Она - моё табу - Настя Мирная
Шрифт:
Интервал:
Закладка:
— Я не стану говорить об этом. Особенно с тобой.
— Кто это сделал? — настаивает Андрей.
Оттолкнувшись, перекатываюсь на другой край кровати и свешиваю с неё ноги. Стискиваю полотенце на груди и иду к шкафу. Вытаскиваю оттуда Пашкину футболку и рычу:
— Отвернись.
Бросаю на парня косой взгляд и жду, пока он с тяжёлым выдохом не сядет спиной ко мне. Сбрасываю полотенце и надеваю футболку, достающую мне почти до колен. Молча выхожу из спальни и иду в ванную. Натягиваю нижнее бельё и умываюсь холодной водой. Горящие глаза не остужает, но приятно холодит. Выпрямляюсь и едва не кричу, скрещивая взгляды в отражении небольшого зеркала.
— Кто это сделал и почему ты никому не сказала? — цедит Дикий резко, сбивая фаланги в кулаки.
Выглядит он угрожающе, но это не значит, что я стану рассказывать ему историю своего позора. Глубоко вдохнув, прокручиваюсь лицом к нему, опираясь спиной на раковину. Складываю руки на груди и бросаю с металлическими нотами в сорванном от рыданий голосе:
— Тебя это не касается, Андрей. И вообще никого. Это только мои проблемы. Если бы ты так сильно меня не напугал, то и ты ничего не узнал бы. А теперь ты, как и я, унесёшь этот секрет в могилу.
— Кто, Кристина? — давит интонациями.
— Не твоё дело. — обрубаю зло, а следом ещё злее добавляю: — Ты не имеешь права задавать мне вопросы. Особенно после того, как ушёл с Танькой. Если тебе надо кого-то пожалеть, то вали к ней.
Он, не разжимая зубов, шагает на меня. Вжимаюсь в раковину, но глаз не отвожу, давая знать, что моя решимость непоколебима.
— Кто? — ставит на повтор вопрос.
— Не. Твоё. Дело. — отпечатываю по каждому слову металлом. — Мы никто друг другу.
— Ошибаешься, Царёва. — рявкает приглушённо, но от этого ещё явственнее ощущается исходящая от него негативная аура.

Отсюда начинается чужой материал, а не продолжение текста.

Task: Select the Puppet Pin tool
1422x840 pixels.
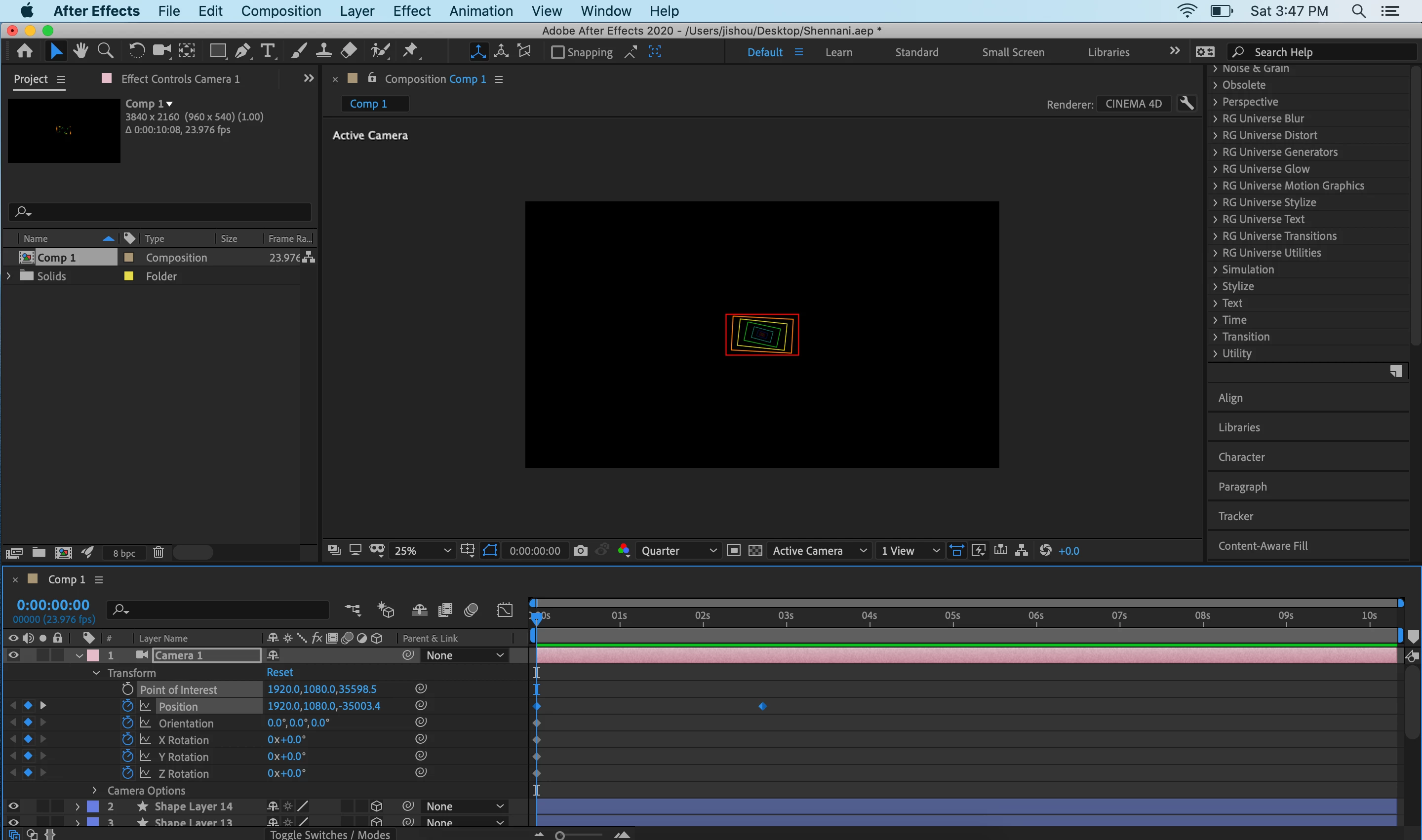Action: point(410,51)
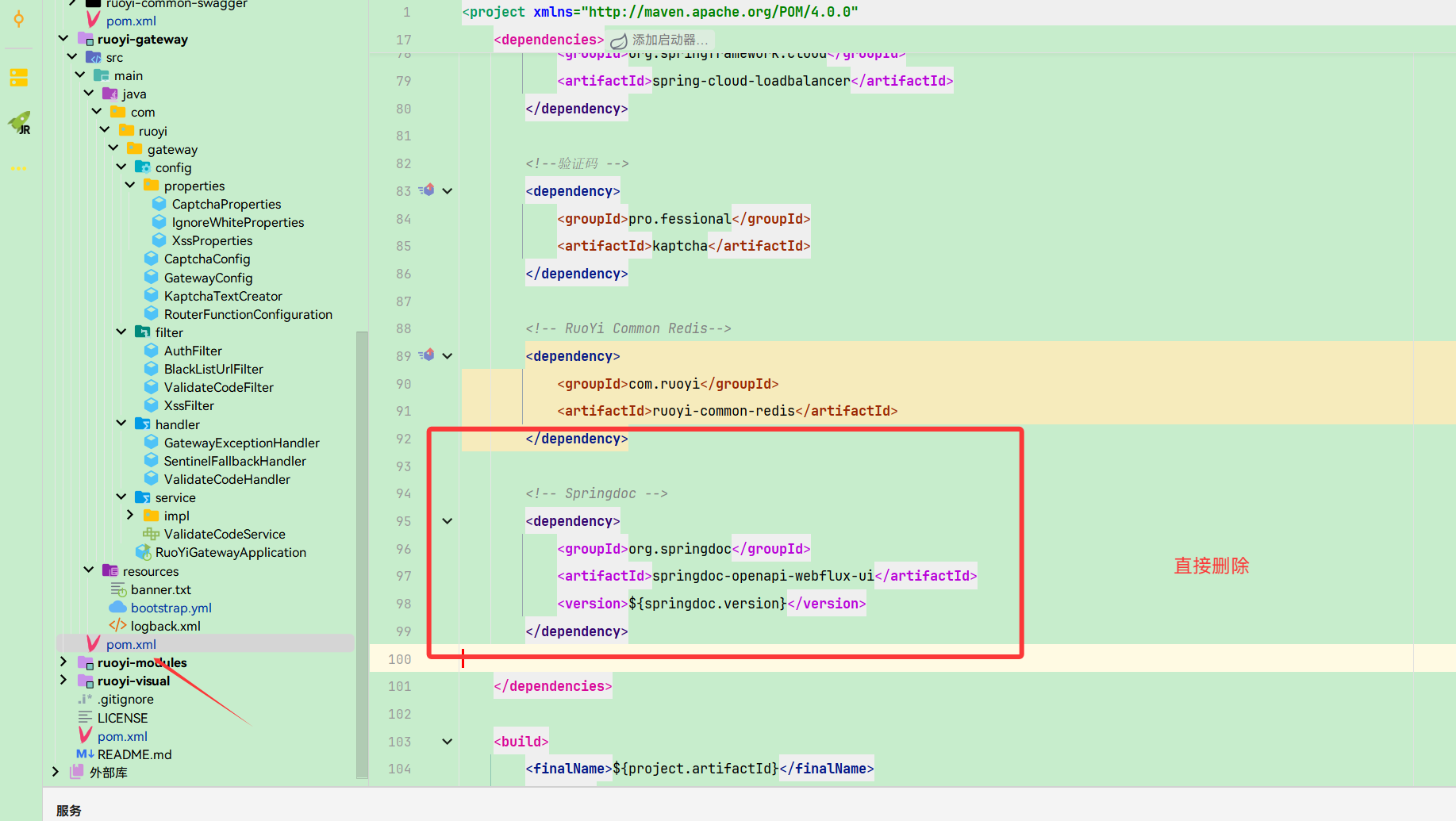Image resolution: width=1456 pixels, height=821 pixels.
Task: Click Maven dependency gutter icon on line 83
Action: coord(427,190)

— Это ты ошибаешься, мальчик. — чеканю раздражённо, тыча указательным пальцем ему в грудь. Андрей сгребает меня за талию и дёргает на себя. Наклонив голову, прихватывает своими губами мои. Самозабвенно кручу головой, ускользая от его гипноза. — Ты не смеешь меня целовать после неё! Ясно тебе?! Или тебе всё мало?! Сначала трахал её, а теперь хочешь меня?! — ору, чувствуя твёрдый горячий жезл, упирающийся в живот. — Я тебе не шлюха, которая спокойно стерпит такое отношение! — наращиваю обороты, прикладывая его в грудную клетку обеими ладонями. — Отвали, Дикий!
— Если и трахал, то это не твоё дело. — шипит угрожающе.
— Не моё дело, да?! Отлично! Убирайся! Вали к ней и никогда больше не попадайся мне на глаза! Иначе я закончу начатое и уничтожу тебя!
— Дебилка! — гаркает с бешеным раздражением. — Тебе мало того, до чего ты меня уже довела?
— Я тебя довела?! Ты совсем больной?! — возмущаюсь, только чтобы не выказывать, как сильно и глубоко ранит то, что он был с другой. И не важно, Киреева это или любая другая. Мне больно. — Тебе же только секс нужен! И неважно с кем!
Он вдавливает своё лицо в моё и высекает на выдохе:
— Ошибаешься, Фурия. Пиздец как сильно. Мне. Нужна. Ты. Только, блядь, ты. Потому что я тебя ненавижу.
— Как сильно? — выталкиваю тонким шелестом.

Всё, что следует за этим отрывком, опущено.